Setting up a dedicated search engine does need additional efforts to integrate it with a MongoDB instance. In this recipe, we will see how to integrate a MongoDB instance with a search engine, Elasticsearch.

We will be using the mongo-connector for integration purpose. It is an open source project that is available at https://github.com/10gen-labs/mongo-connector.

Getting ready

Refer to the recipe Connecting to a single node using a Python client, in Chapter 1, Installing and Starting the Server for installing and setting up Python client. The tool pip is used for getting the mongo-connector. However, if you are working on a Windows platform, the steps to install pip was not mentioned earlier. Visit the URL https://sites.google.com/site/pydatalog/python/pip-for-windows to get pip for windows.

The prerequisites for starting the single instance are all we need for this recipe. We would, however, start the server as a one node replica set for demonstration purpose in this recipe.

Download the file BlogEntries.json from the Packt site and keep it on your local drive ready to be imported.

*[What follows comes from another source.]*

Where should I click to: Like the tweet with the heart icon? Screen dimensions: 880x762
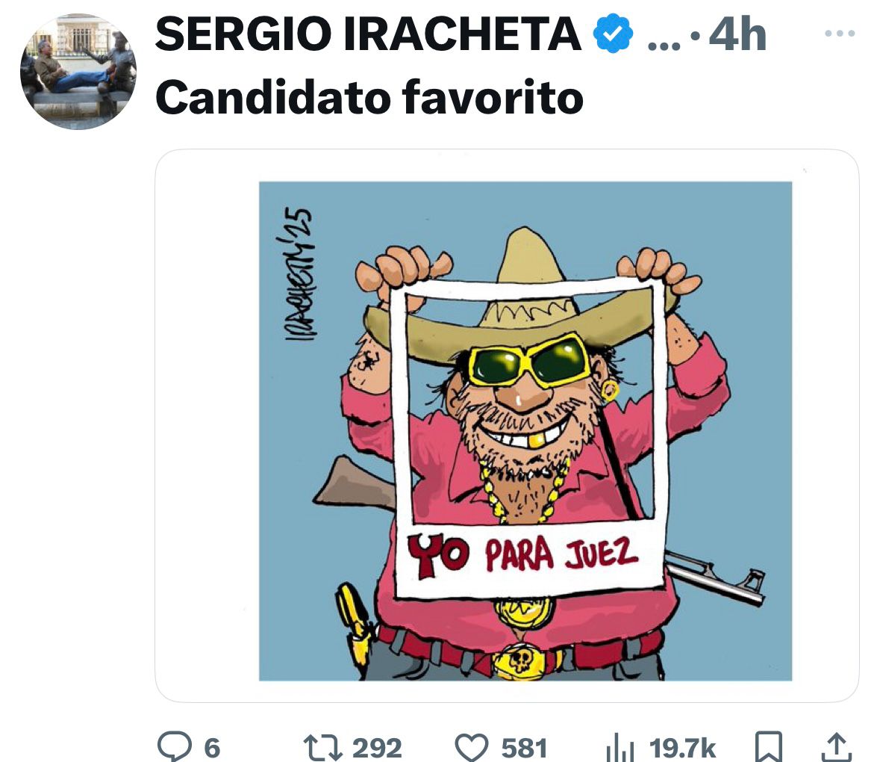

Download elastic search from the following URL for your target platform: http://www.elasticsearch.org/overview/elkdownloads/. Extract the downloaded archive and from the shell, go to the bin directory of the extraction.

We will get the mongo-connector source from GitHub.com and run it. A Git client is needed for this purpose. Download and install the Git client on your machine. Visit the URL http://git-scm.com/downloads and follow the instructions for installing Git on your target operating system. If you are not comfortable installing Git on your operating system, then there is an alternative available that lets you download the source as an archive.

Visit the following URL https://github.com/10gen-labs/mongo-connector. Here, we will get an option that lets us download the current source as an archive, which we can then extract on our local drive. The following image shows that the download option available on the bottom-right corner:

Getting ready

Note

Note that we can also install mongo-connector in a very easy way using pip as follows:

pip install mongo-connector

However, the version in PyPi is a very old with not many features supported and thus using the latest from the repository is recommended.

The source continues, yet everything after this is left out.